▶ SET PROBLEM:
Count how many lines of the material below contain the word "dimensions", and give only that number.

▶ GIVEN DATA:

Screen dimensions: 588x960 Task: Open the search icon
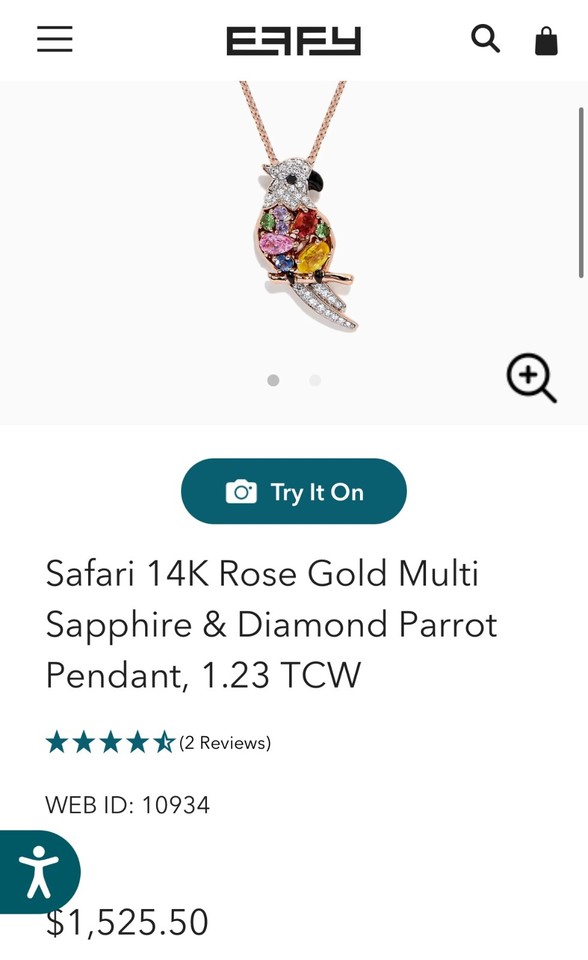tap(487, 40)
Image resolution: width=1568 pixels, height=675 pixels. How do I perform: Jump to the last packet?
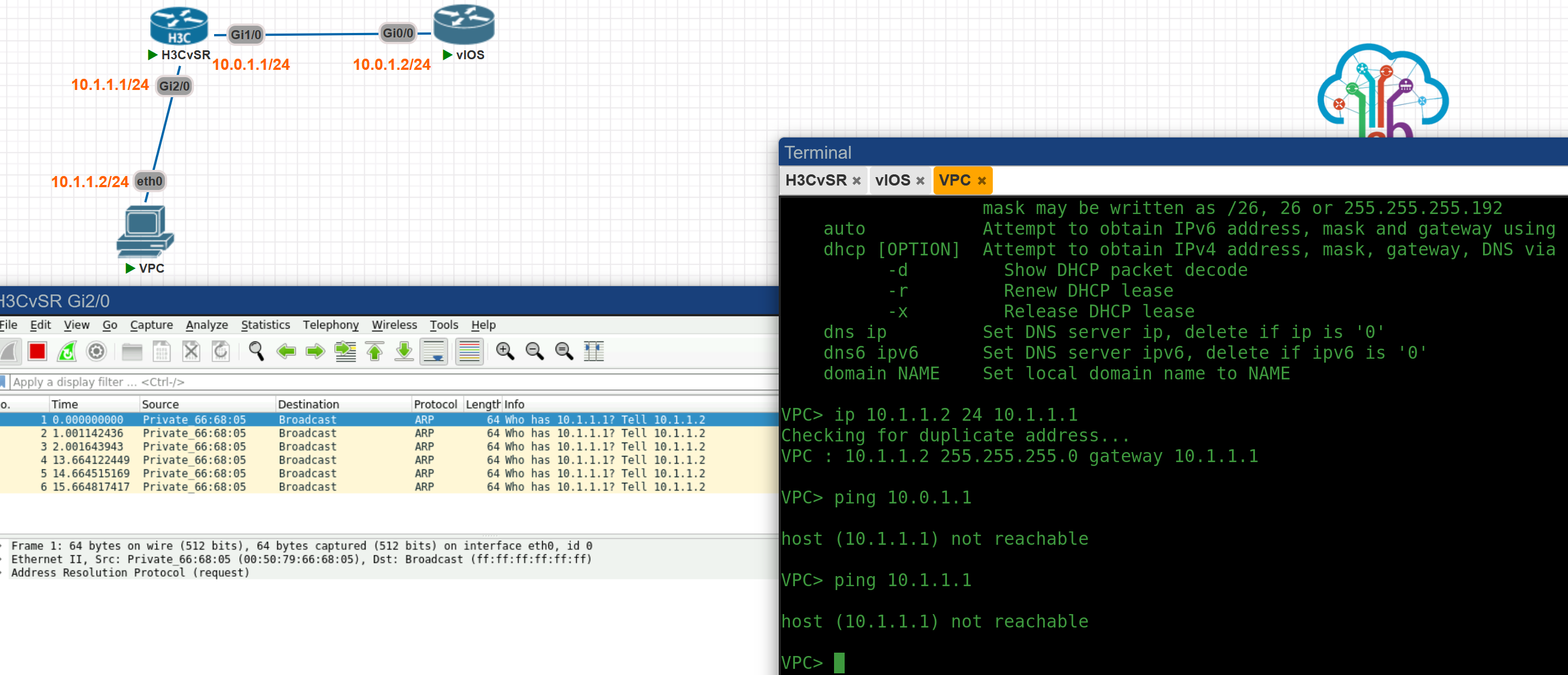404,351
---
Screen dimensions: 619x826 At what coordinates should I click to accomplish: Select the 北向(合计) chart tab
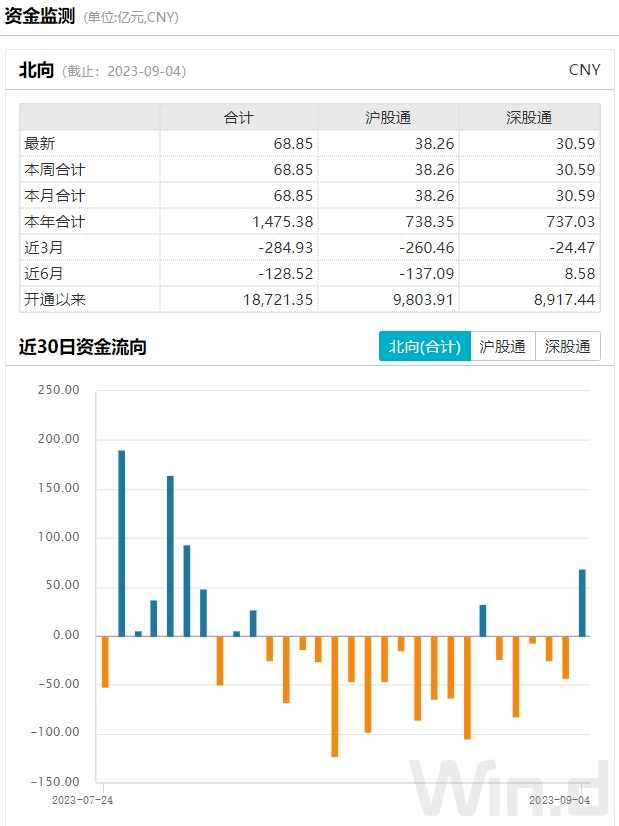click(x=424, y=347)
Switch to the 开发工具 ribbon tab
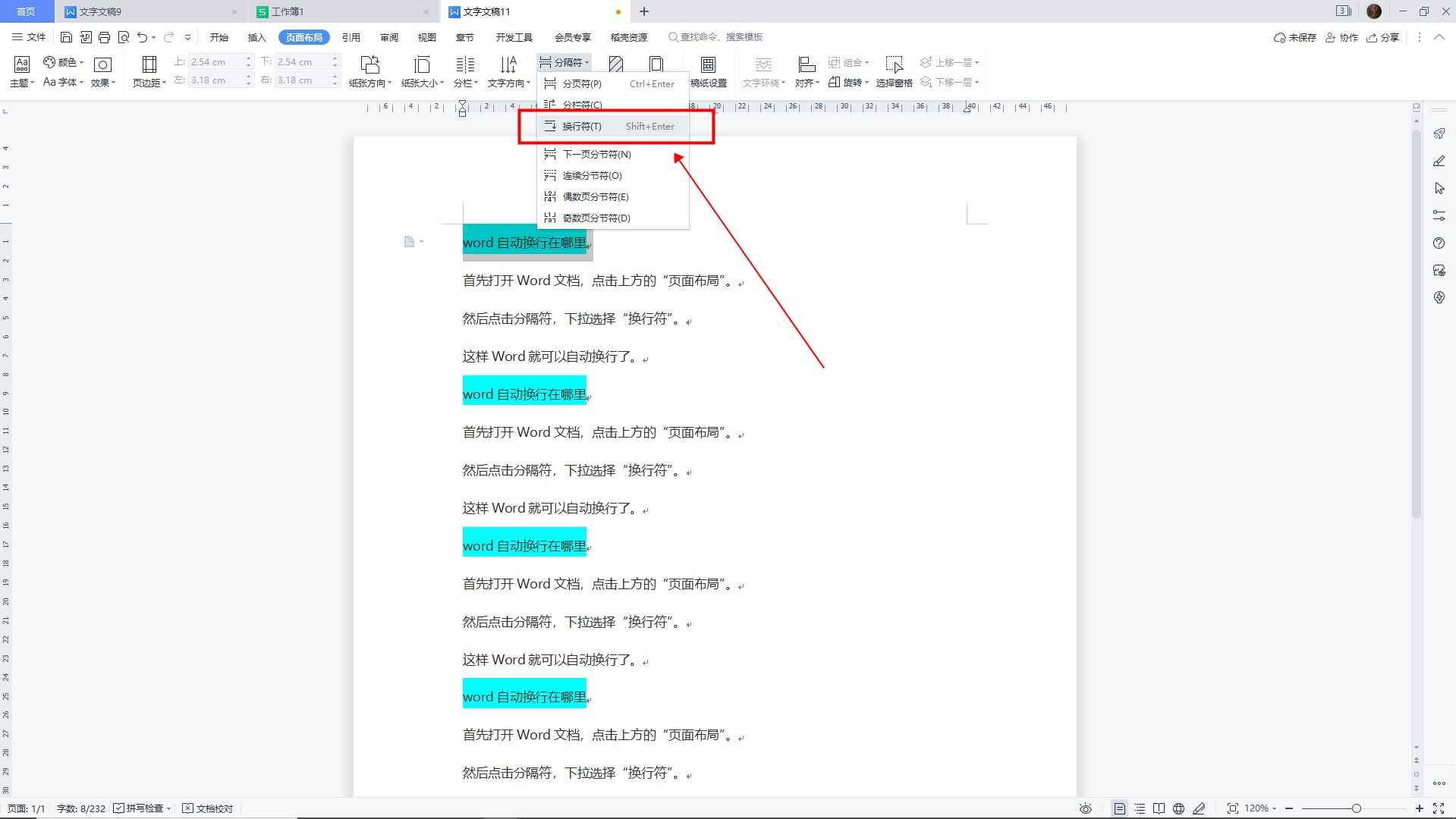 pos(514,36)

▶ THE RESULT:
2